Orian Thornapple seemed to like the goblin's story so far: he was smiling broadly, sitting back in his chair. He was alone at the table, now. His friends had moved to the six-hazard table, where they were talking quietly and a bit worriedly among themselves. "Better indeed," Thornapple said, and chuckled.
"Now the young one had a son of his own — yes, a very little boy — and they both came to live at the house, and the little one's father made him do many of the harder tasks his own father gave him to do, so that the small boy had scarcely any rest from sunrise to sunset. So there were three living together then in that house, the old fellow, his son, and the child who was the old man's grandson.
"One day the child discovered that there was, hem, a goblin living in a hole near the house, and because he had not yet grown cold to the world as had his father and grandfather, he shared what little he had to eat with the goblin, often leaving a crust of bread or a boiled root at the mouth of the hole. One day, he came back and discovered that the goblin had left him something in return — a toy of sorts, a bird made all of gold.
"When he showed this bird to his father and grandfather, both were consumed with greed. The grandfather insisted the bird should be his, since it was his house and grounds where the goblin lived. The younger man insisted just as strongly that since it was his own son who had tricked the goblin — as he saw it — into giving gold in return for crusts of bread, the bird belonged to him. They argued and argued until the younger fellow, in a rage, killed his own aged father.
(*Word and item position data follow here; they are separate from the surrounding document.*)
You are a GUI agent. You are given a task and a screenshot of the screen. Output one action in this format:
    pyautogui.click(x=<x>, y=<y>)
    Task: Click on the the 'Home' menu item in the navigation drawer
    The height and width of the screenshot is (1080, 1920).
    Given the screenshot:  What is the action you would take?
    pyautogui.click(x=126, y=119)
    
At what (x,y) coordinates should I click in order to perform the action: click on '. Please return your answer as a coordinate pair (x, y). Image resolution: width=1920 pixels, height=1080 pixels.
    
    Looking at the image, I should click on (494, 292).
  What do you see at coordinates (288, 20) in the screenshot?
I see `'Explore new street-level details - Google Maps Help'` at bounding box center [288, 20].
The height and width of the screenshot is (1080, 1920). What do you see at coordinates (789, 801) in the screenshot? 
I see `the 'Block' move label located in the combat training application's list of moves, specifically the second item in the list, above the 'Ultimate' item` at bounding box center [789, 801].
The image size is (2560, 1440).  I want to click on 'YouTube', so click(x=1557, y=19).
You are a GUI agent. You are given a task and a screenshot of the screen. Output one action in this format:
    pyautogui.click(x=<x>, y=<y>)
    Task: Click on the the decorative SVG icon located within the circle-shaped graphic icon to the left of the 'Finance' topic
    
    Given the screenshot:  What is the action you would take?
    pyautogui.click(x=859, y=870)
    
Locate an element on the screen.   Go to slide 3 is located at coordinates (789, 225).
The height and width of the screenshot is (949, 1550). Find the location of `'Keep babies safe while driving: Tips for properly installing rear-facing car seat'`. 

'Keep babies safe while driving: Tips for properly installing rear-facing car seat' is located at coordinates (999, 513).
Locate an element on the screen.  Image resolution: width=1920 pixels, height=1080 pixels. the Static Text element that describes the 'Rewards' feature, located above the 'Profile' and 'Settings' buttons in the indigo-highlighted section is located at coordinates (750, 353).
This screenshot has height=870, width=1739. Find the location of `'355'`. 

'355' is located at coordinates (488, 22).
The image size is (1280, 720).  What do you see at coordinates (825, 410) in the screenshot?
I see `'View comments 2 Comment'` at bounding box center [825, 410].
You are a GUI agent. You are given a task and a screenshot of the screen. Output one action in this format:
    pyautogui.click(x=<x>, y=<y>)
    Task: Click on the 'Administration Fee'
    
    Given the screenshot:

He then told the little boy that his grandfather had gone away, that they would have to work even harder now, and sent the child to bed.
"He had decided to make the goblin produce more gold, so he crept out beneath the moon's light to the goblin hole with a sack of flax seeds in his hands, then scattered a handful of the seeds all around it and laid a trail of them back to the house, where he flung the rest of the sack of seeds over the floor, knowing that the goblin was properly bound by the Laws of Things and so would have to, hem, count them all, and that since he would not be able to do so before the sun came up, the goblin would then be bound to the house and forced to do his bidding.
"He hid and watched the goblin walk past, nose close to the ground, eyes squinted as he counted the flax seeds. He waited outside the house until dawn's light began to shine in the belly of the sky, then he went in.
"He found the boy and the goblin sitting on the hearth rug together, drinking betony tea.
"Later, the little boy sold the house. With what it earned him, he was able to become a rich merchant, and never needed to sell either of his two golden birds."
The goblin, whose voice had become very singsong, suddenly stopped talking. He blinked slowly, once, twice, as if awakening from a dream. "That is the end of my story," he said.
A few of the patrons at other tables began to whisper. A woman laughed. Mary realized that despite her nervousness, even she had drifted into in a sort of half-sleep.